BACKGROUND OF THE INVENTION
Increasingly, ink jet printers in all price ranges provide multicolor printing capabilities. Typically, these printers include one print head for printing in black ink, and at least one other print head for printing in multiple colors of ink, such as magenta, cyan, and yellow. These print heads are usually replaceable and disposable, so that a new print head may be installed when the ink supply in the print head is depleted.
In many print head designs, the black and multicolor print heads are physically interchangeable, such that any type of print head may be installed in any available installation slot in the printer carriage. Since the format of print data provided to a black print head is generally different from the format of print data provided to a multicolor print head, the printer should be able to identify which type of print head is installed in each installation slot so that print data may be routed appropriately.
Prior techniques have been devised for storing print head identification information on a print head and for accessing that information to identify the type of print head installed in a particular carriage location. However, these prior techniques have required additional memory modules on the print head, and/or a significant number of additional input/output lines between the print head and the printer controller to implement the identification scheme. Such additional memory modules and input/output lines add significant additional complexity to the disposable print heads, thereby increasing their cost.

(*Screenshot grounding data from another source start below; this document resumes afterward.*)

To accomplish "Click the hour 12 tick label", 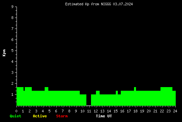I will coord(96,111).
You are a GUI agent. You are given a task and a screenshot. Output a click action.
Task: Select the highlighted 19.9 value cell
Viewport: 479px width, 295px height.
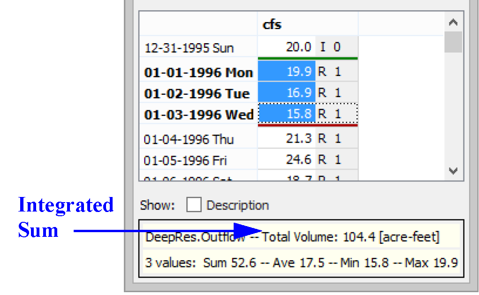pos(287,72)
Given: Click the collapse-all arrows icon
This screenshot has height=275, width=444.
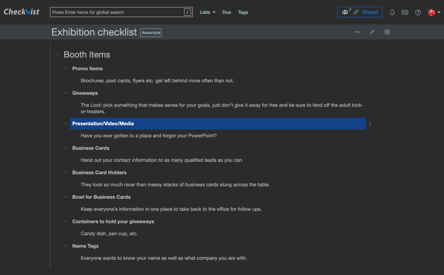Looking at the screenshot, I should coord(372,32).
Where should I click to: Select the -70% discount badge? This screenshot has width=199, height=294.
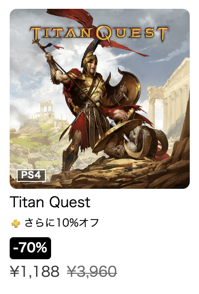point(30,248)
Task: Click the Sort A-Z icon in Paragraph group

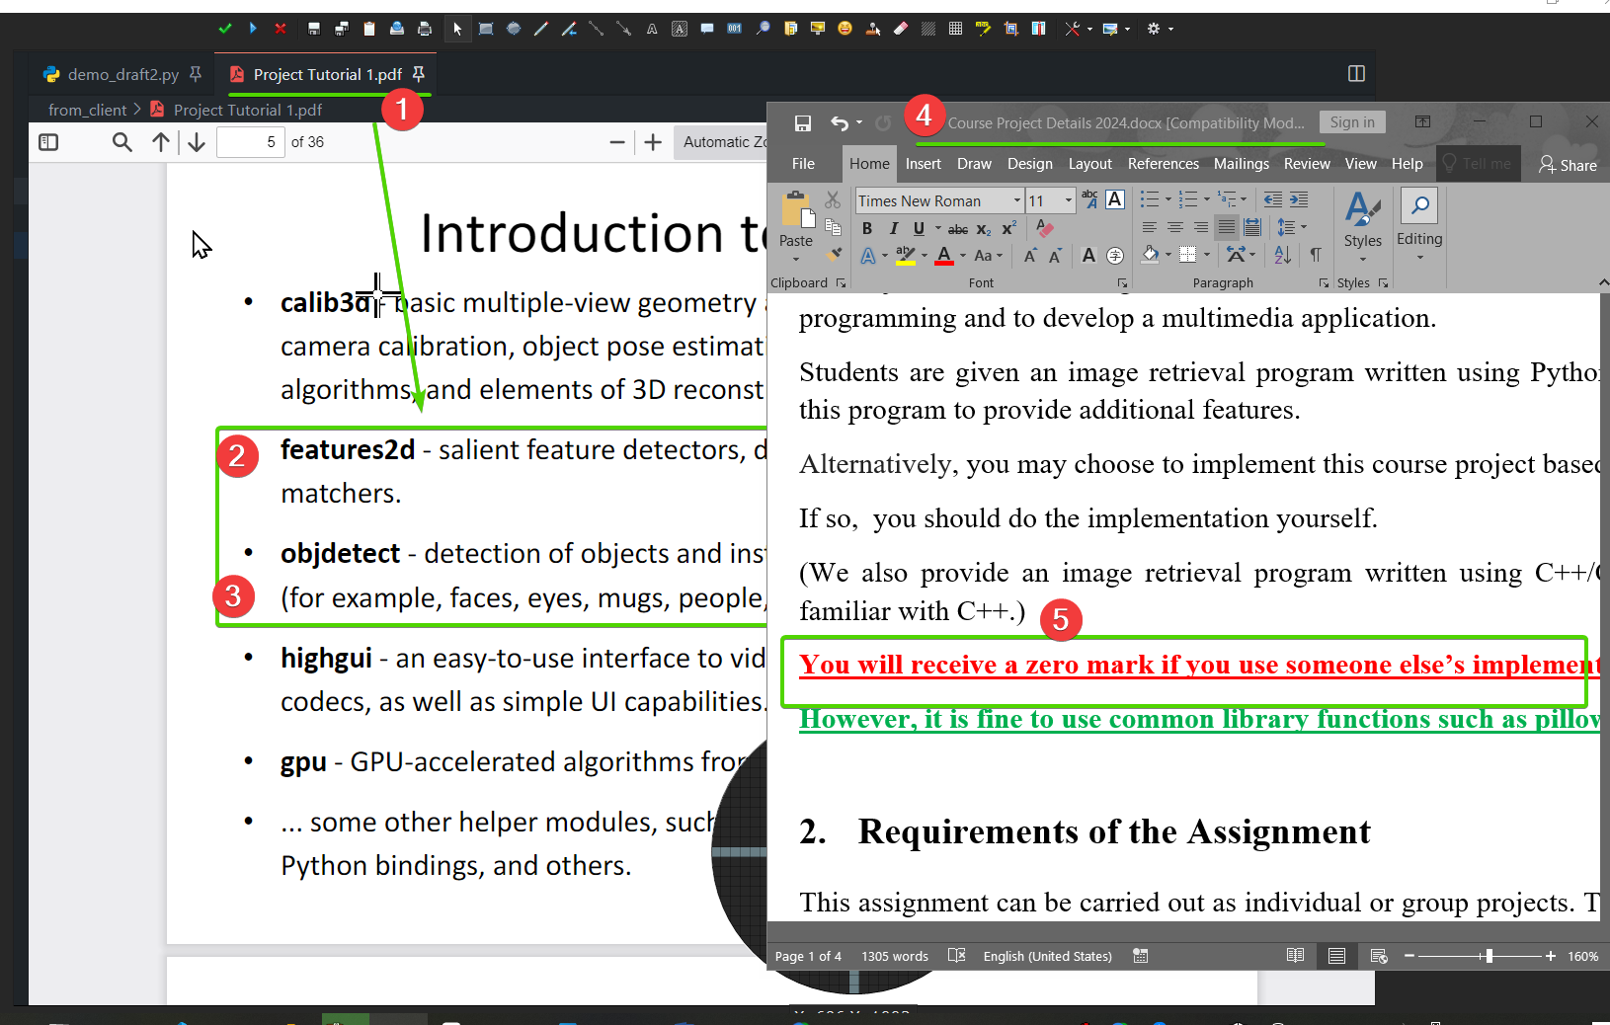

Therefore, a print head identification system is needed, the implementation of which requires a minimal number of input/output lines and no additional memory modules on the print head.
SUMMARY OF THE INVENTION
The foregoing and other needs are met by an apparatus for providing identification information related to at least one ink jet print head in an ink jet printer. In preferred embodiments, the apparatus includes a printer controller for providing a first identification data string comprising n number of bits, where at least one of the bits in the first identification data string has a first state, and no more than n−1 number of the bits in the first string have a second state different from the first state. Coupled to the printer controller is a first ink jet print head which includes a first serial input shift register. The first serial input shift register has at least n number of bit positions for receiving the n number of bits of the first identification data string from the printer controller. The first ink jet print head also includes at least n number of first latches, each of which is coupled to a corresponding one of the n number of bit positions of the first shift register. The n number of first latches are for latching the n number of bits of the first identification data string from the n number of bit positions of the first shift register. A first identification line is coupled to a predetermined one of the first latches and to the printer controller. The first identification line provides to the printer controller one of the n number of bits from the first identification data string that is latched into the predetermined one of the first latches. Based upon whether the bit provided on the first identification line has a first or second state, the printer controller determines whether the first print head is of a first type.
Preferably, the first serial input shift register is the same input shift register used to receive print data during normal printing operations. Thus, the present invention provides for identifying the type of print head installed without adding a significant amount of additional circuitry to the print head.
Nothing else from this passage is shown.